Aunque la base de la representación siempre es la misma, La Morisma ha ido sufriendo ciertas modificaciones con el paso de los años. Actualmente se trata de un evento bienal, que se celebra en la plaza Mayor de Aínsa como escenario principal. El espacio se habilita con gradas y con sillas de pista, ofreciendo un aforo de 2.000 espectadores, que prácticamente todos los años se completa.

Antiguamente, se celebraba durante las fiestas de la Exaltación de la Cruz, en torno al 14 de septiembre. Pero hace unos años se decidió desvincular ambas celebraciones para facilitar a los vecinos la participación en la representación. Así, ahora la recreación se suele celebrar el primer fin de semana de septiembre o el último de agosto.

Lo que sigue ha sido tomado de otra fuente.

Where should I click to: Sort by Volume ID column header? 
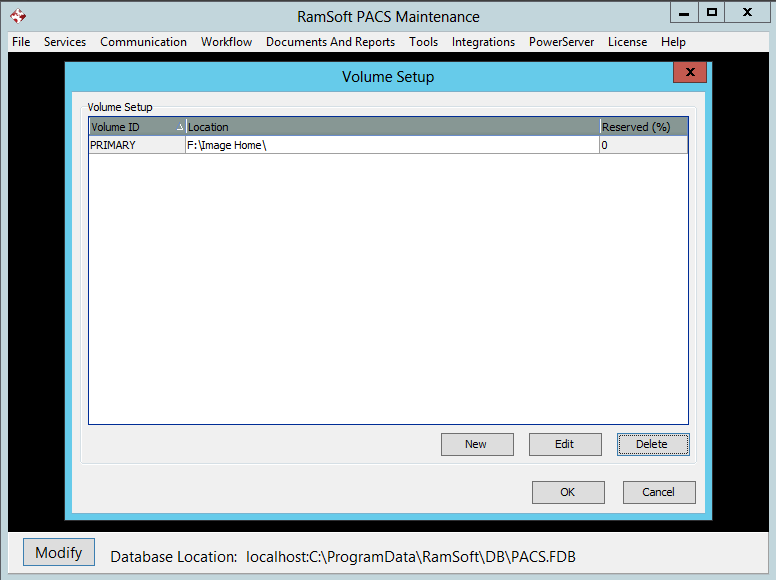click(136, 127)
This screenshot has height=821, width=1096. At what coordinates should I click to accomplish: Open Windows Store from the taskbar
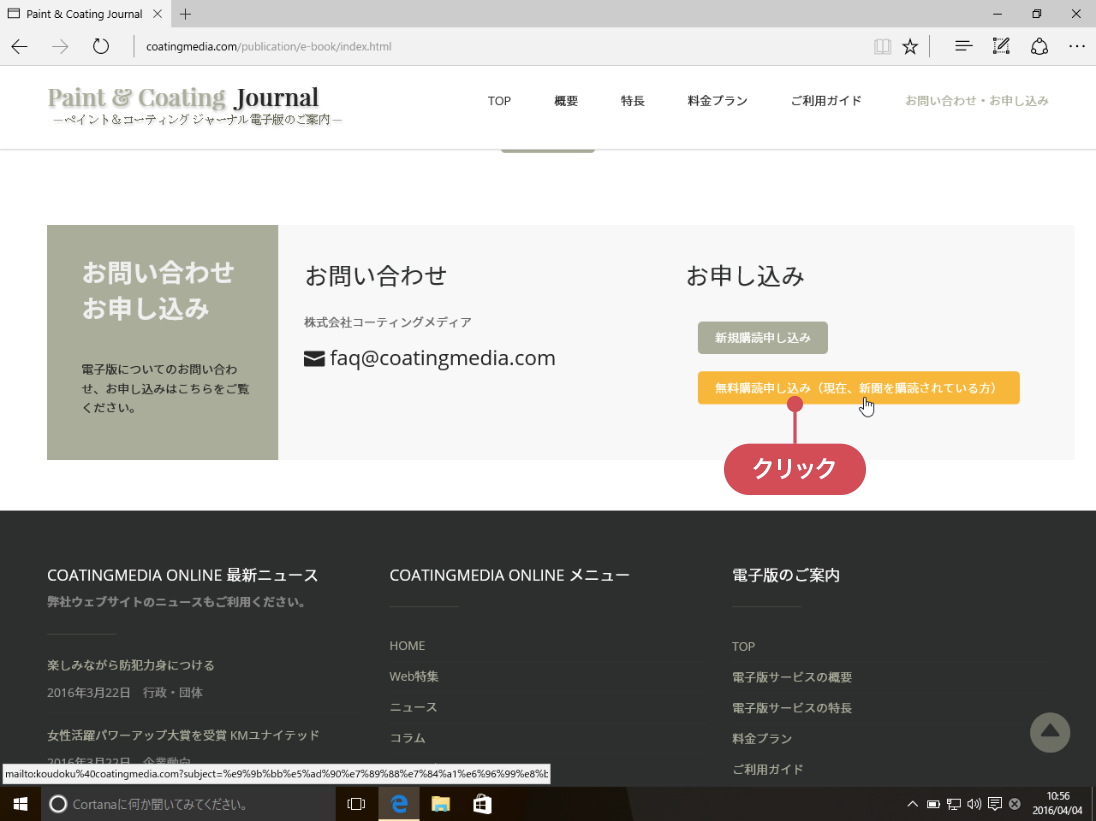coord(481,803)
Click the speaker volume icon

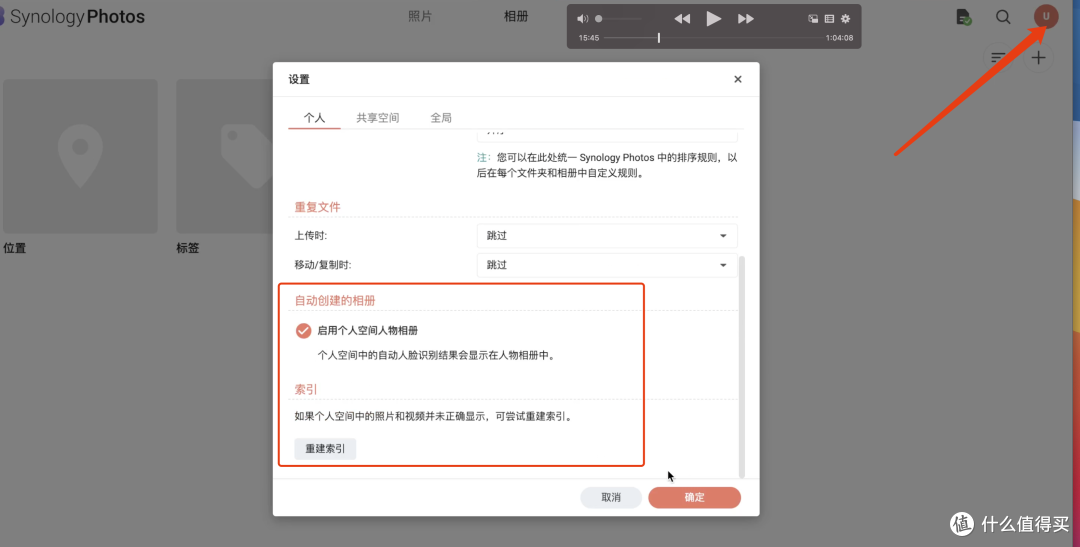583,18
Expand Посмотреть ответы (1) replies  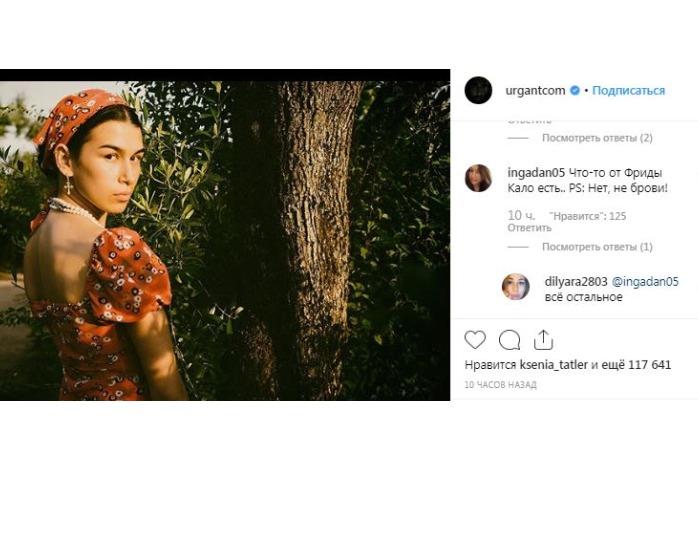click(x=597, y=247)
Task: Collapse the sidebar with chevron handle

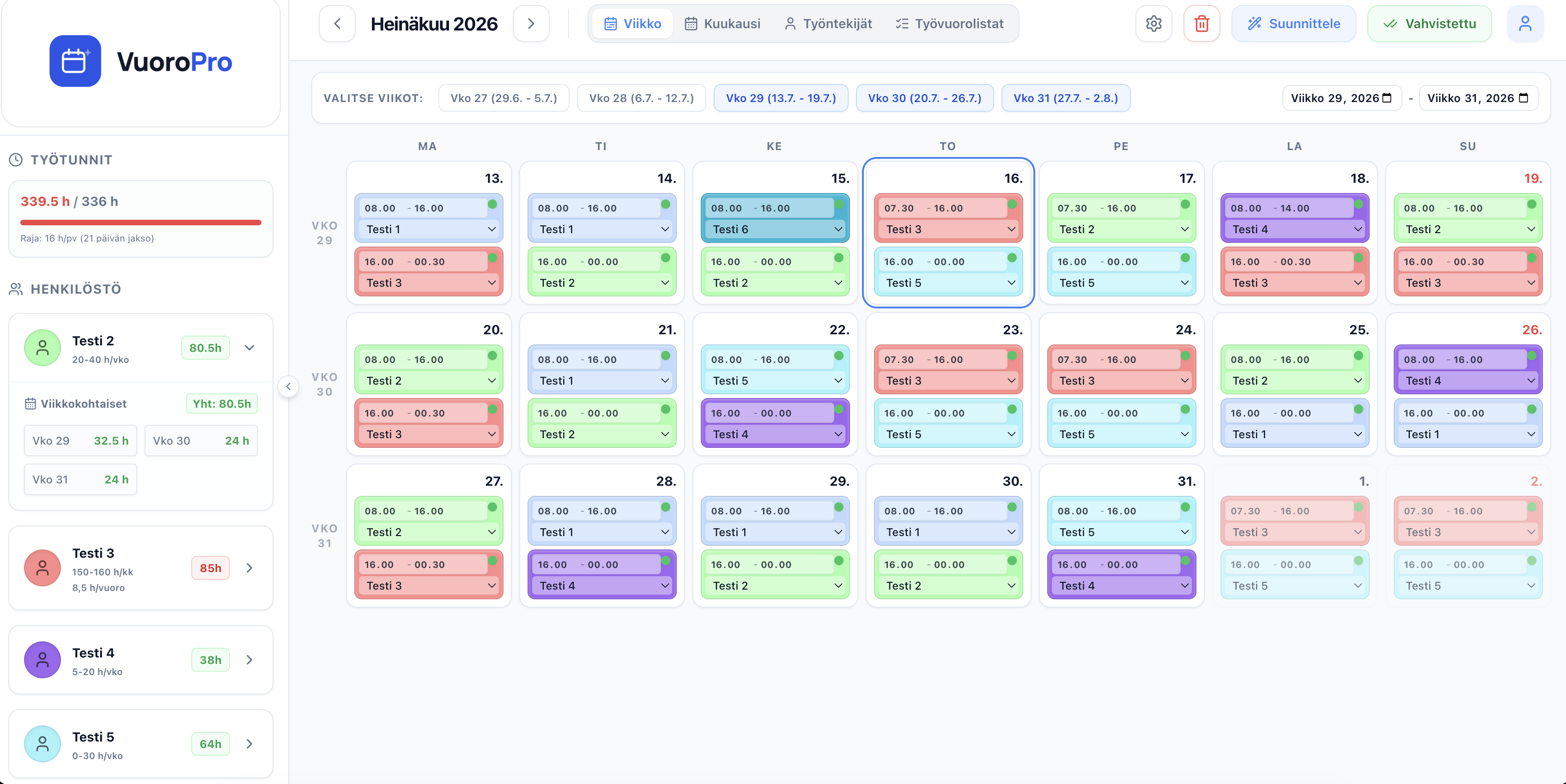Action: pyautogui.click(x=288, y=386)
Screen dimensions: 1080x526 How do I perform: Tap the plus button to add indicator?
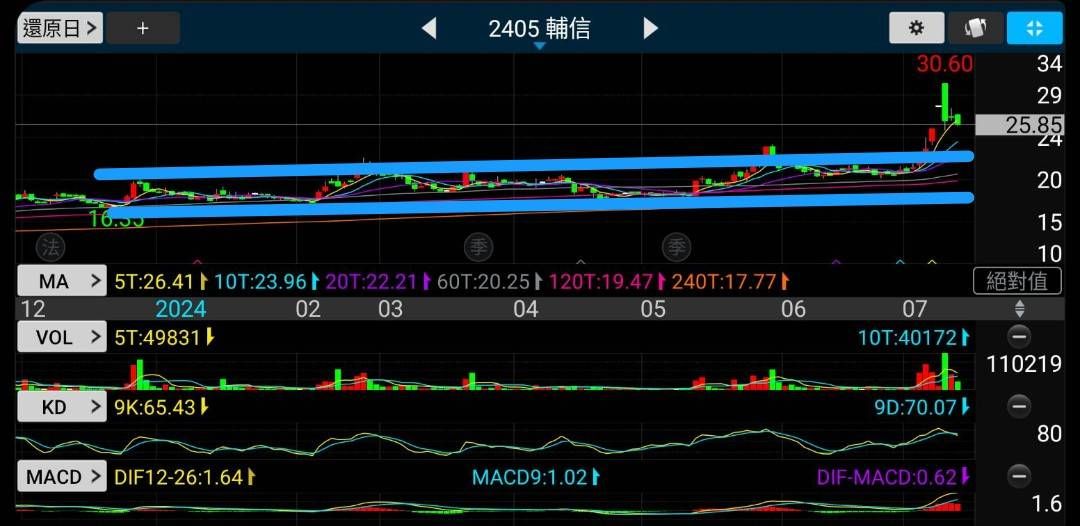click(x=143, y=28)
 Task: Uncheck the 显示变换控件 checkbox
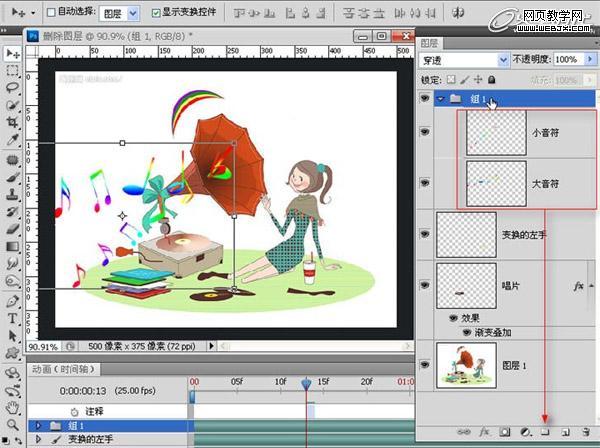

Uno de los cambios más recientes ha sido la celebración de La Morisma el sábado por la noche, en lugar del domingo por la tarde, como se había hecho desde tiempos inmemorables. “Fue una apuesta arriesgada, pero salió bien”, asegura Isabel, bajo cuya presidencia de la Asociación se ha producido esta modificación. “El domingo por la tarde, en la plaza Mayor de Aínsa hacía mucho calor y ahora, con el espectáculo nocturno, se han incorporado luces y otros efectos que hacen la recreación más amena”, añade.

Tan buena fue la aceptación entre el público que, tras una primera edición nocturna en 2016, la siguiente, dos años más tarde, se repitió en el mismo formato.

La celebración especial del 50 aniversario tendrá que esperar

Este 2020 se cumplían 50 años desde la recuperación de La Morisma en Aínsa. Un aniversario que, debido a las circunstancias atípicas, va a tener que esperar al próximo año. Por cuestiones obvias, la representación, que supone la concentración de centenares de personas, se ha pospuesto a septiembre de 2021.

En cualquier caso, desde la asociación, que justo en el mes de febrero celebró una asamblea para hablar de la celebración especial de este año por el 50 aniversario, se está trabajando en una alternativa simbólica.

“El plan era preparar una exposición con fotografías de estos 50 años de Morisma, así como ofrecer actuaciones y algún otro espectáculo previo a la representación, durante el mes de agosto”, explica Isabel.

Como alternativa, se está trabajando en la creación de un vídeo sobre lo que este episodio ha supuesto para Aínsa como pueblo y para sus vecinos, así como para la vida en él y el turismo que atrae. Aunque no se tiene todavía definido cómo, la idea es presentar el vídeo el 14 de septiembre, con motivo de las fiestas, siempre pendientes de cómo avancen los días y si la situación sanitaria lo permite.